Marilynne Robinson’s creation of the character Lila is a perfect illustration of the emotional, painful life of an abandoned child and the loss of trust and true connection that these children encompass. Through Lila’s relationship with Reverend Ames this illustration comes to life, exemplifying the trust and connection lost from Lila’s life. For instance, Lila doesn’t “want to live in some town where people know about me and think I’m like an orphan left on the church steps, waiting for someone to show kindness, so they let me in” (86). If Lila cannot accept what others may think about her moving in with someone then how will she ever accept moving in for herself? Lila does not think about the Reverend or the possibility of loving him and moving in with him because she has a defense mechanism like most people who were abandoned at a young age. This defense mechanism kicks in whenever Lila starts to trust or connect with others. Since the only outcome of trust and connection she knows is abandonment and pain, she struggles trusting or connecting with anyone. She pushes people away, like most orphans, to avoid feeling that pain or being abandoned once more. Rita E. Fisler, an expert on childhood abandonment and neglect, describes; “It has been shown that most abused and neglected children develop disorganized attachment patterns. The inability to modulate emotions gives rise to a range of behaviors that are best understood as attempts at self-regulation” (Fisler 145). These “disorganized attachment patterns” are visible through Lila and Reverend Ames’s relationship and it is clear that Lila has an “inability to modulate emotions”, as she cannot force herself to ever truly trust the Reverend or connect with him.  This is how Lila’s emotional burden from being abandoned as a child forces her to have disfigured relationships and an inability to trust or connect with others ever again. 

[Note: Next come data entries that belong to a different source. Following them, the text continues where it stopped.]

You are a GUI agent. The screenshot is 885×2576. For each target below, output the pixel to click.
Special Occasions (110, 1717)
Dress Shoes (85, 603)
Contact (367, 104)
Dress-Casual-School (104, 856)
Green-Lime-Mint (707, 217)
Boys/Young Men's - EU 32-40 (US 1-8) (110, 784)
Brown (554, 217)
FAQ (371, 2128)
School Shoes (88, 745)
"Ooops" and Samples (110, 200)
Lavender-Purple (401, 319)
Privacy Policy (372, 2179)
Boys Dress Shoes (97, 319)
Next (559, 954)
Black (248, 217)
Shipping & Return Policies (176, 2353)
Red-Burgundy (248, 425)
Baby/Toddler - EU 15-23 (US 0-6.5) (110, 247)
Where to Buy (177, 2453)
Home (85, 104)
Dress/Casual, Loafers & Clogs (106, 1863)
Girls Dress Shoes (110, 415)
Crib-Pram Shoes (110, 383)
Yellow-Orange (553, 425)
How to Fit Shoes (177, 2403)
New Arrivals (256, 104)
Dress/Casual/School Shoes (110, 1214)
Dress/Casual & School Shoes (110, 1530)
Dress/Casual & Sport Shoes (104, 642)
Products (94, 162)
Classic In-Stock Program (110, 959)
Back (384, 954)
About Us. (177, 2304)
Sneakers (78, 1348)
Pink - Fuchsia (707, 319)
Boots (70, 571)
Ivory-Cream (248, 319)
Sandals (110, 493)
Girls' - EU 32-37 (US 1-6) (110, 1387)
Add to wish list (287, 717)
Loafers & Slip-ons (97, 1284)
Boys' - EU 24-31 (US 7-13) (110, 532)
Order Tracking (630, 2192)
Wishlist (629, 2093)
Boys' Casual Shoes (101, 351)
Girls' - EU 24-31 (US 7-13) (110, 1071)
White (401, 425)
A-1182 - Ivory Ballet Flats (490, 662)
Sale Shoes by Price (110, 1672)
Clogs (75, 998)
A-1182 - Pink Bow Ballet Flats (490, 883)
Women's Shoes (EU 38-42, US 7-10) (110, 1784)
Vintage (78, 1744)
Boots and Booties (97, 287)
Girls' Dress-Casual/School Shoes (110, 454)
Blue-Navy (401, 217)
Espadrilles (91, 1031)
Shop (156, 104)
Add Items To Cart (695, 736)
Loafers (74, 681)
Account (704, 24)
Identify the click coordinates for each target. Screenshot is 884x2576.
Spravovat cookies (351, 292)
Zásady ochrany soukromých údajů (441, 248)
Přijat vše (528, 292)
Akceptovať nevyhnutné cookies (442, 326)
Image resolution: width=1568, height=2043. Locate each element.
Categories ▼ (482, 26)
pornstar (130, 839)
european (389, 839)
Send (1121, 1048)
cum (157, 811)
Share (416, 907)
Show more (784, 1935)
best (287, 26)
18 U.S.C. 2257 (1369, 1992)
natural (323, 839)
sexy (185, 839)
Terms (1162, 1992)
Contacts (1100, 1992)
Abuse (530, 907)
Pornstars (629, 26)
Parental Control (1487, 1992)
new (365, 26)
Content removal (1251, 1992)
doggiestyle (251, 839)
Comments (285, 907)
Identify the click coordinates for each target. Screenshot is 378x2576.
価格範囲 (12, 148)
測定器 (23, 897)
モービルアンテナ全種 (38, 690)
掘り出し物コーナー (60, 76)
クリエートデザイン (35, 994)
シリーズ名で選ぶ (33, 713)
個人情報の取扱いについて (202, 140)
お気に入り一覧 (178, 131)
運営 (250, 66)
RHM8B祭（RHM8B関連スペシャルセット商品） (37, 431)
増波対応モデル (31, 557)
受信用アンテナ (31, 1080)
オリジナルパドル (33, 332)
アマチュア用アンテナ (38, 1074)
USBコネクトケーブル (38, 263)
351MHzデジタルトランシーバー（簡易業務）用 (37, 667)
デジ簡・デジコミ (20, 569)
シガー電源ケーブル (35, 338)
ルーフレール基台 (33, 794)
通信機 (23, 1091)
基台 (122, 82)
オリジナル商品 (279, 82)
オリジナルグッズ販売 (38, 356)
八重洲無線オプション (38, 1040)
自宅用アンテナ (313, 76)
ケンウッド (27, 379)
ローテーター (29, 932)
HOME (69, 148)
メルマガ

A recent study showed that one out of every 8 children is abandoned by their parents. This is something most of us don’t know because we really are not informed on that matter. Society tries to help orphaned and abandoned children but no matter how much help you give, the emotional burdens left on a child from abandonment and neglect will always be present. This emotional burden is shown through Lila’s narration and the effects the abandonment had on Lila help demonstrate the need for concern. These children may seem fine but inside they are constantly hurt. Most, like Lila, cannot trust or connect with others making it almost impossible to sustain a relationship or find happiness. Marilynne Robinson did an excellent job of portraying a child left at a young age and the crucial effects this abandonment had on the child.